- Born: 1924
- Died: February 18, 2013 Klosterneuburg, Austria
- Citizenship: Austrian
- Known for: activism against miscarriages of justice

= Gustaf Adolf Neumann =

Gustaf Adolf Jakob Neumann (1924–18 February 2013; Klosterneuburg, Austria) was an Austrian investigative journalist and newspaper editor known for his activism against miscarriages of justice during the 1950s.

==Education==
He finished his "junior grade" at the missionary school in Dachsberg, "meant to act as missionary for the Oblates of St. Francis de Sales in Namibia. However, these plans failed because of "nazi disputes about the counterreformation of Ferdinand II. and because of Nazi opposition against the plea for tolerance by Joseph II." (?). The missionary school was closed then by the NS–Stillhaltekommissar (in English maybe "NS-'keep still'-commissioners).

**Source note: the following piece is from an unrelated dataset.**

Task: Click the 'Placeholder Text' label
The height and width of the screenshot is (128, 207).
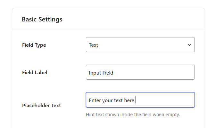Action: tap(41, 105)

Neumann finished his senior grades at the school of Benedictine monks in Kremsmünster and Schottenstift in Vienna, where he also got his "school-leaving certificate".

==Poetry==
His first poetry readings were given in 1943 and 1944. However, early lyrics were released by the Edmund Huyke publisher in Leipzig, yet were destroyed during the Second World War. ("Critics of the press in Moravia, Bohemian Austria and upper Austria praised Neumann's work with headlines such as 'A new Star in the sky of poets'").

==Work as publisher==
In 1945, Neumann founded Hausruck publishing house in Grieskirchen. Since 1945, with 21 years, he began to publish the weekly paper Echo der Heimat (in English maybe "echo of the homeland") for upper Austria and soon after for every federal state. That is when he began to report about Nazi concentration camps and political crimes.

Afterward, Neumann was an owner and manager of book- and offsetprinters for over 30 years.

==Political life==
He joined the political party Verband der Unabhängigen ("formation of independents"). With 24 years he was at that time the youngest party leader of Austria, yet not electable because of his age. However, Neumann has been overthrown by radicalized groups.

By his publishing activity, Neumann helped to rehabilitate 13 wrongly convicted men (among them Rudolf Rechberger, Huberth Ranneth und Josef Auer). He also saved innumerable farm workers and people affected by liabilities they couldn't afford from injustice and arbitrariness.

==Later years==
Newman acted as the President of the supervisory board of the Casinos Austria International Holding plc. In June 2007, he became the honorary president of the organization.

Neumann was "decorated" with the title of "professor" and the "great golden sign of honor for accomplishments for the state of lower Austria" ("given" by Erwin Pröll ?). He also authored many articles and reports. Neumann was the founder of the Gustaf Adolf Neumann Stiftung Tiere-Rechte ("Gustaf Adolf Neumann foundation for animal rights"). He also worked as a consultant in architectural and graphical matters.

He was a father to 7 children and was widowed twice during his lifetime.